SELECTED EXTRACT:
#####

Skip to content

Add Angular Central Gaussian family #8

Open
@sethaxen

Description

@sethaxen

Definition

Suppose $z \sim \mathbb{F}\mathcal{N}_{n,k}(0, c \Sigma, I_k)$ is a matrix-normally distributed parameter in $\mathbb{F}^{n \times k}$, where $\Sigma$ is a positive-definite matrix in $\mathbb{F}^{n \times n}$ and $c>0$, and suppose $z=xp$ is the unique polar decomposition of $z$, where $x \in \mathrm{St}(n, k, \mathbb{F})$ and $p$ is a positive-definite matrix in $\mathbb{F}^{k \times k}$. Then $x$ follows the angular central Gaussian (ACG) distribution on $\mathrm{St}(n, k, \mathbb{F})$.

ACG was originally defined on the real sphere (and projective space) in 1 and generalized to the complex Sphere in 2 and the real Stiefel/Grassmann manifolds in 3. I believe 4 were the first to generalize to the complex Grassmann manifold. The generalization to quaternionic spaces here is I think new but follows naturally from the same derivations.

#####

OBJECTIVE 1:
In the issue on adding the Angular Central Gaussian family, rewrite the paragraph beginning "ACG was originally defined" as a list, keeping its main facts.
OBJECTIVE 2:
According to the issue on adding the Angular Central Gaussian family, on what spaces was ACG originally defined?

DATASET EXTRACT:
#####

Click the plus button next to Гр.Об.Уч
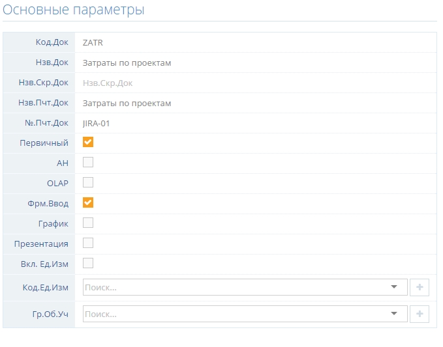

#####

COMPLETE OUTPUT 1:
- ACG was first defined on the real sphere and projective space (reference 1).
- It was generalized to the complex sphere (reference 2).
- It was generalized to the real Stiefel and Grassmann manifolds (reference 3).
- Reference 4 is believed to be the first generalization to the complex Grassmann manifold.
- The generalization to quaternionic spaces is thought to be new, but it follows naturally from the same derivations.

COMPLETE OUTPUT 2:
On the real sphere and projective space.